--- Aim of the exercise ---
Beneath this instruction is a listing. Transcribe from it only the stretch from the line with "Wywiadówki (58, 225)" through the line with "Farrux Xamrayev - Sevilmasdan", both end lines included, exactly as written.

--- Records supplied ---
• • • • •

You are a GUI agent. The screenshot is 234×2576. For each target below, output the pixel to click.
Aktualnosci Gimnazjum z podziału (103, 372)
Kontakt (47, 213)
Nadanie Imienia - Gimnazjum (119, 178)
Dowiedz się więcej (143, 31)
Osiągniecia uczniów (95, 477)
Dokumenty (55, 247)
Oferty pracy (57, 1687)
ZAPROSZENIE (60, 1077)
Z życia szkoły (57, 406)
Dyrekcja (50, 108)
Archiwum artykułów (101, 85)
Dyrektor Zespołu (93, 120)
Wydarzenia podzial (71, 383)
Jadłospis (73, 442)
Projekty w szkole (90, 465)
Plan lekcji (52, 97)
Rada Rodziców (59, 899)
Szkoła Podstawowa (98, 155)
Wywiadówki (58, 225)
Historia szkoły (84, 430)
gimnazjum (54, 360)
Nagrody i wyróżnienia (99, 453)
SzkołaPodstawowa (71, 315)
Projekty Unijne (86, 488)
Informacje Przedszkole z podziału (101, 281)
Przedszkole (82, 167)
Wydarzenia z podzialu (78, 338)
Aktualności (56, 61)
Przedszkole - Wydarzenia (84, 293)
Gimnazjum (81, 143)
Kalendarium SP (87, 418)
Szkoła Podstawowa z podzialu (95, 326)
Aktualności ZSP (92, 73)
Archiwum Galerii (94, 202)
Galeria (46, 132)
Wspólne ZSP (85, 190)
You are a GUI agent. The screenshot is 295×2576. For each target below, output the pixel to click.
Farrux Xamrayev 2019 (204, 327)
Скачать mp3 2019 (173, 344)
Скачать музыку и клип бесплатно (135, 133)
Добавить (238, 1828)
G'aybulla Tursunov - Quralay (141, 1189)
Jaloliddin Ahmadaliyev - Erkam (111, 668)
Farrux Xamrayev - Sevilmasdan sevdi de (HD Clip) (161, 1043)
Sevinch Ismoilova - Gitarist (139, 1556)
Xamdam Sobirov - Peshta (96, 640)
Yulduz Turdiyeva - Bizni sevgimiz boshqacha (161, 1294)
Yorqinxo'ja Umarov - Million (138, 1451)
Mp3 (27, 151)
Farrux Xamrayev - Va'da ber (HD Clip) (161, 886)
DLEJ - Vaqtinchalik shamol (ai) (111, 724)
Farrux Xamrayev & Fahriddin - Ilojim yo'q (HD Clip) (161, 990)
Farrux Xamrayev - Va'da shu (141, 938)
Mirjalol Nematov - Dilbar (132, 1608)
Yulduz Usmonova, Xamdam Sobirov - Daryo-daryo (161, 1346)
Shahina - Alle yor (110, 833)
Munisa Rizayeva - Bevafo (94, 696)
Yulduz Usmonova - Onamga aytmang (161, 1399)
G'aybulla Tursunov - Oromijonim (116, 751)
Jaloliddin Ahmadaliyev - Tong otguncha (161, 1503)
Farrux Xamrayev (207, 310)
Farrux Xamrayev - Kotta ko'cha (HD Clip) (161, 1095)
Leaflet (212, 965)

• • • • •

--- Reply ---
Wywiadówki (58, 225)
Historia szkoły (84, 430)
gimnazjum (54, 360)
Nagrody i wyróżnienia (99, 453)
SzkołaPodstawowa (71, 315)
Projekty Unijne (86, 488)
Informacje Przedszkole z podziału (101, 281)
Przedszkole (82, 167)
Wydarzenia z podzialu (78, 338)
Aktualności (56, 61)
Przedszkole - Wydarzenia (84, 293)
Gimnazjum (81, 143)
Kalendarium SP (87, 418)
Szkoła Podstawowa z podzialu (95, 326)
Aktualności ZSP (92, 73)
Archiwum Galerii (94, 202)
Galeria (46, 132)
Wspólne ZSP (85, 190)
You are a GUI agent. The screenshot is 295×2576. For each target below, output the pixel to click.
Farrux Xamrayev 2019 (204, 327)
Скачать mp3 2019 (173, 344)
Скачать музыку и клип бесплатно (135, 133)
Добавить (238, 1828)
G'aybulla Tursunov - Quralay (141, 1189)
Jaloliddin Ahmadaliyev - Erkam (111, 668)
Farrux Xamrayev - Sevilmasdan sevdi de (HD Clip) (161, 1043)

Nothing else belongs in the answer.